The story begins when Mark and I were sat talking about adventures of a different kind…..
We where sat one night chatting about Mark’s past experiences of guesting and I instantly wanted a piece of the action. We were due to leave for a few night’s fishing at the famous Orchid Lakes. On the way we were passing a spot Mark knew about from years before, but had never fished due to the rangers being mega protective of the sanctuary. Under a fisherman’s promise I was told if I didn’t tell a soul he would show me the sanctuary as we were passing by.
On arrival my eyes were on stalks at this untouched 40 acre pit that sat before me, it was spectacular!

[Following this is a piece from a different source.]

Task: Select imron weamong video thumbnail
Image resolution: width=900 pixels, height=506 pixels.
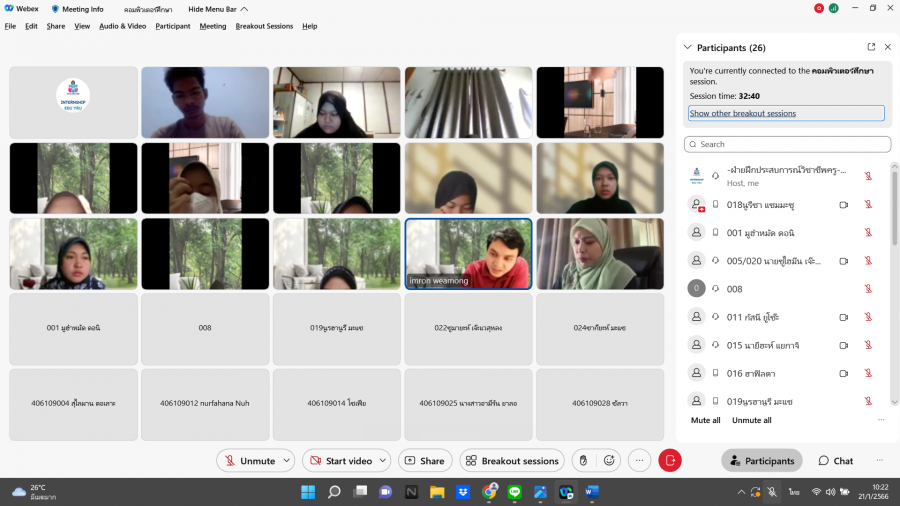Action: tap(468, 254)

A mature tree-lined pit full of weed beds, gravel bars, shallow spots and hugely deep holes. A carp anglers paradise. Mark instantly saw the excitement on my face and proceeded to tell me how he wasn’t sure if we would ever be lucky enough to wet a line there. The place is always manned by Rangers and thriving with dog walkers, as well as bird spotters and members of the general public. Although as if by magic, as we were about to set off, everybody disappeared. Mark and I then proceeded to get as much bait in there as possible, leaving ourselves just enough for our session on Orchid.
To summarise the Orchid trip, we fished hard on our session and had an amazing time. Whilst we didn’t catch any fish on this occasion we had an enjoyable experience and even ended our session on a highlight, where we were fortunate enough to share breakfast with the legendary Marsh Pratley and Ron Buss.
Despite being tired and worn out from our session, we left with our tails between our legs and begun the long journey home whilst joking about how we should have thrown all our bait in Reedy Pit. As we drew closer to the Midlands the smile on Mark’s face grew bigger and bigger, this indicated something was brewing in that head of his.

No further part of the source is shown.